Using the "Hidden" genome to improve classification of cancer types.

It is increasingly common clinically for cancer specimens to be examined using techniques that identify somatic mutations. In principle, these mutational profiles can be used to diagnose the tissue of origin, a critical task for the 3% to 5% of tumors that have an unknown primary site. Diagnosis of primary site is also critical for screening tests that employ circulating DNA. However, most mutations observed in any new tumor are very rarely occurring mutations, and indeed the preponderance of these may never have been observed in any previous recorded tumor. To create a viable diagnostic tool we need to harness the information content in this "hidden genome" of variants for which no direct information is available.

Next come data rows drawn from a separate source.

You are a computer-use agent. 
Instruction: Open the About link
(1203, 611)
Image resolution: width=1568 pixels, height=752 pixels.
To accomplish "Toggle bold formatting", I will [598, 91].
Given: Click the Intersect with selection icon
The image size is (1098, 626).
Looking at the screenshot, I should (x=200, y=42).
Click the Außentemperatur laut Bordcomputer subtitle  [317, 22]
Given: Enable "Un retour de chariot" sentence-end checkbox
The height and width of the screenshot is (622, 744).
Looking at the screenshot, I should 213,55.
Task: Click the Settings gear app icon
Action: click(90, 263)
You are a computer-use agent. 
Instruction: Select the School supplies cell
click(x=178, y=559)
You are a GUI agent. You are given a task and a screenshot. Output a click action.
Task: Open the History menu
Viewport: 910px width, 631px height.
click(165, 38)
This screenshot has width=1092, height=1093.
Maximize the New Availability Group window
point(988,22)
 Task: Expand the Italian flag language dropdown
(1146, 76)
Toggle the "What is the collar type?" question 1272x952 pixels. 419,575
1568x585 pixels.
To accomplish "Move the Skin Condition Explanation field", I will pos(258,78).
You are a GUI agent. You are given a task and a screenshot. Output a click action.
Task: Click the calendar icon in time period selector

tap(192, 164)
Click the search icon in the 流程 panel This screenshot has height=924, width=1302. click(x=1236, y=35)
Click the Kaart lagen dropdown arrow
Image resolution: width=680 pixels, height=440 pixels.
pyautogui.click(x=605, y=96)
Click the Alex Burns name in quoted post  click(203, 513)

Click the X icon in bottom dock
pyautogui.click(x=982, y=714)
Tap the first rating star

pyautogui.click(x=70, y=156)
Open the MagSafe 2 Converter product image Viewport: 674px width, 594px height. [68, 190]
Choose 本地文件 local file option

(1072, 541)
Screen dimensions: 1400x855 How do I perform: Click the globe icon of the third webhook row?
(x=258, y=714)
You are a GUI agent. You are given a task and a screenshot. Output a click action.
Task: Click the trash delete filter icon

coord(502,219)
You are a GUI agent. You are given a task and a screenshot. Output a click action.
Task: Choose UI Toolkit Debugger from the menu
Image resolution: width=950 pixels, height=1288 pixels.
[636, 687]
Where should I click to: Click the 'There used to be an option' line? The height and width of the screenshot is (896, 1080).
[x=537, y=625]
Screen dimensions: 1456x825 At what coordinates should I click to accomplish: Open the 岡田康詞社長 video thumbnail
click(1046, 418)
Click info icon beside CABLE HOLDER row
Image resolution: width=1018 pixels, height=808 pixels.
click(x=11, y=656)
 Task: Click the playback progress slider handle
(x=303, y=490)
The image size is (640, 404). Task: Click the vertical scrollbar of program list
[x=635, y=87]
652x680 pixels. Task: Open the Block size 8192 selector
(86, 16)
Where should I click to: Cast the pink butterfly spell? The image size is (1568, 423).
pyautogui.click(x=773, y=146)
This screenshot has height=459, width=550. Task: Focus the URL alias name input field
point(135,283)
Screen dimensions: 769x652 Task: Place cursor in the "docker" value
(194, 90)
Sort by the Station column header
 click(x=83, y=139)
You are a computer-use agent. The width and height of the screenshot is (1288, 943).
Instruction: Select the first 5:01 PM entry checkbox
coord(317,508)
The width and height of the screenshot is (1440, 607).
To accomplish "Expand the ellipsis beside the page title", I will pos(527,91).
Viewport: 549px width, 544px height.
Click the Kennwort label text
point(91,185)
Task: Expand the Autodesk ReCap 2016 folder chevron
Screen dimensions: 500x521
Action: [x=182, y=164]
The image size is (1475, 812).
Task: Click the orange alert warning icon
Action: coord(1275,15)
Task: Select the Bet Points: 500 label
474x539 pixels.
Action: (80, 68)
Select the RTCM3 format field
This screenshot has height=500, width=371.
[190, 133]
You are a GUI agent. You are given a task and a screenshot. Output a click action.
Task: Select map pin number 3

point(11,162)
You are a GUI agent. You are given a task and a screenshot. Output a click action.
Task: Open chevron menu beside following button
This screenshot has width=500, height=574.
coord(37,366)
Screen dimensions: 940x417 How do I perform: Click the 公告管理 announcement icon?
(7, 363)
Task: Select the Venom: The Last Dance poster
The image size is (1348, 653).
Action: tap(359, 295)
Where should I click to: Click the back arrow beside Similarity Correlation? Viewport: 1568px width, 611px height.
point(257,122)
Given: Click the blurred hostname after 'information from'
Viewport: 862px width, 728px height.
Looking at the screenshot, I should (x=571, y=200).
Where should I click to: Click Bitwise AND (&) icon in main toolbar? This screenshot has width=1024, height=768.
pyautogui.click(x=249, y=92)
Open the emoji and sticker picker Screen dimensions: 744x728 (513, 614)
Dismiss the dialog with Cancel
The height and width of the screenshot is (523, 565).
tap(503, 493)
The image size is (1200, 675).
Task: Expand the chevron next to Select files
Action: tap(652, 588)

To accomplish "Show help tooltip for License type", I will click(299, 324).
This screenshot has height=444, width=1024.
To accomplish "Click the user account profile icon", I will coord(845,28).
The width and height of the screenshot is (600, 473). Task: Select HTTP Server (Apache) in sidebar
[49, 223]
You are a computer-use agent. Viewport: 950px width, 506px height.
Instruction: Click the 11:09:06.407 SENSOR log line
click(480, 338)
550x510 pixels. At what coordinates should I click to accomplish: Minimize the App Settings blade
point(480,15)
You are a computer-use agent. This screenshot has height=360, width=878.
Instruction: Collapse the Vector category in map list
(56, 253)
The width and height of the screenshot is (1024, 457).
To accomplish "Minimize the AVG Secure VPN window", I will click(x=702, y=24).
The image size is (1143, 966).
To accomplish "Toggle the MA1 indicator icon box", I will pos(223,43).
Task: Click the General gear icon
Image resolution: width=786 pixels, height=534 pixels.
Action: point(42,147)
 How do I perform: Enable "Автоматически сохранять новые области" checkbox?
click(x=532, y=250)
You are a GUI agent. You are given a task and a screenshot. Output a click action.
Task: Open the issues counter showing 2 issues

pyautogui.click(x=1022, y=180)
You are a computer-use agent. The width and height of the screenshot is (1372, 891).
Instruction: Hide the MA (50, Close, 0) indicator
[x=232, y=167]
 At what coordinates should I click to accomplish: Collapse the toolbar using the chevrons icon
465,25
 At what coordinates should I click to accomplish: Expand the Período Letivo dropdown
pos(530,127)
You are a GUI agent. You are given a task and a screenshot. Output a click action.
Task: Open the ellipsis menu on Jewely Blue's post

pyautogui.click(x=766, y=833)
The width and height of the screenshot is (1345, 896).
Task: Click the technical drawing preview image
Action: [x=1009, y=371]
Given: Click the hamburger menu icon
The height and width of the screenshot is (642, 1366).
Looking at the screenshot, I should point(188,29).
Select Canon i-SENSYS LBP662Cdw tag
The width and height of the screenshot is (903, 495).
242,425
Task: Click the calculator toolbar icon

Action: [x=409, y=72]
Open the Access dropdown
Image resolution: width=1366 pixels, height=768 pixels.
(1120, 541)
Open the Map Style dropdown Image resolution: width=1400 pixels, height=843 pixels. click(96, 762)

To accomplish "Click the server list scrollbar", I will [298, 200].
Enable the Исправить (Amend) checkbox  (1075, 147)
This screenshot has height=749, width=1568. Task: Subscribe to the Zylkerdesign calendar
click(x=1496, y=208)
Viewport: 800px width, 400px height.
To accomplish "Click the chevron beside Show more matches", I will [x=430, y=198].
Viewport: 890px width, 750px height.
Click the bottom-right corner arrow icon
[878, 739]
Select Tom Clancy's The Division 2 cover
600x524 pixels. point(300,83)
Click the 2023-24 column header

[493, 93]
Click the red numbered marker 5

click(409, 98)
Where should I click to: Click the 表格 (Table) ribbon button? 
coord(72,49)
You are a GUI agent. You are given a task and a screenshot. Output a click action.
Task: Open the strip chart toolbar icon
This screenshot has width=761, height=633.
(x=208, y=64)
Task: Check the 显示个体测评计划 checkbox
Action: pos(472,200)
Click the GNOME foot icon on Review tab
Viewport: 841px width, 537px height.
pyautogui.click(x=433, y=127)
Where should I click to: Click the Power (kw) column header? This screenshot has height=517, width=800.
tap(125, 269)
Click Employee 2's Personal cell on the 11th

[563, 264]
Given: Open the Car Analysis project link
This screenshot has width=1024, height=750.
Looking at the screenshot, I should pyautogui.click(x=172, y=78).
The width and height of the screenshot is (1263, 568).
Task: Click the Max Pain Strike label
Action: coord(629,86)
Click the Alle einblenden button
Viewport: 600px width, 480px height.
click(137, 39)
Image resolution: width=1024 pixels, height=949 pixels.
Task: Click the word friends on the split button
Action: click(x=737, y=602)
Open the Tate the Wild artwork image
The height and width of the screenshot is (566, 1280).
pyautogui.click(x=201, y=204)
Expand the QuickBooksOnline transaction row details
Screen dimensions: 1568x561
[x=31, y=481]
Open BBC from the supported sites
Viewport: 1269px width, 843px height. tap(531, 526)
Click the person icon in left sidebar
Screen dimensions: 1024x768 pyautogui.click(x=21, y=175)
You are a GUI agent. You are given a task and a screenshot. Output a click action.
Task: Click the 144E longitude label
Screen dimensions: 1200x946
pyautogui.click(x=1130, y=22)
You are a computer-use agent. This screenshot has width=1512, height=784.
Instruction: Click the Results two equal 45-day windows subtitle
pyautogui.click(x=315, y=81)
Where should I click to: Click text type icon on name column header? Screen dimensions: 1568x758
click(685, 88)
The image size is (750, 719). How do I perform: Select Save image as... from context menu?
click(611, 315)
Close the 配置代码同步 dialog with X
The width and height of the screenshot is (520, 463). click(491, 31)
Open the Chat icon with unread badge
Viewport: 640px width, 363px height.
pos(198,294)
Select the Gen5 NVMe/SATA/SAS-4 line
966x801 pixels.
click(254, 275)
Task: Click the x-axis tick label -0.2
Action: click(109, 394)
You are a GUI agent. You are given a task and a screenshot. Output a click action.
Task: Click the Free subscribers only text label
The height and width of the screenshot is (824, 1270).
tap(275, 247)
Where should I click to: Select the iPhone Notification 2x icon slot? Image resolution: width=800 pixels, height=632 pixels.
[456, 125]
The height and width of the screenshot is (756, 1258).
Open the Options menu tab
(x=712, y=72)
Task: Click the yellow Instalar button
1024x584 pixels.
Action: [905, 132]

To accomplish this we propose a multilevel meta-feature regression to extract the critical information from rare variants in the training data in a way that permits us to also extract diagnostic information from any previously unobserved variants in the new tumor sample. A scalable implementation of the model is obtained by combining a high-dimensional feature screening approach with a group-lasso penalized maximum likelihood approach based on an equivalent mixed-effect representation of the multilevel model. We apply the method to the Cancer Genome Atlas whole-exome sequencing data set including 3702 tumor samples across seven common cancer sites. Results show that our multilevel approach can harness substantial diagnostic information from the hidden genome.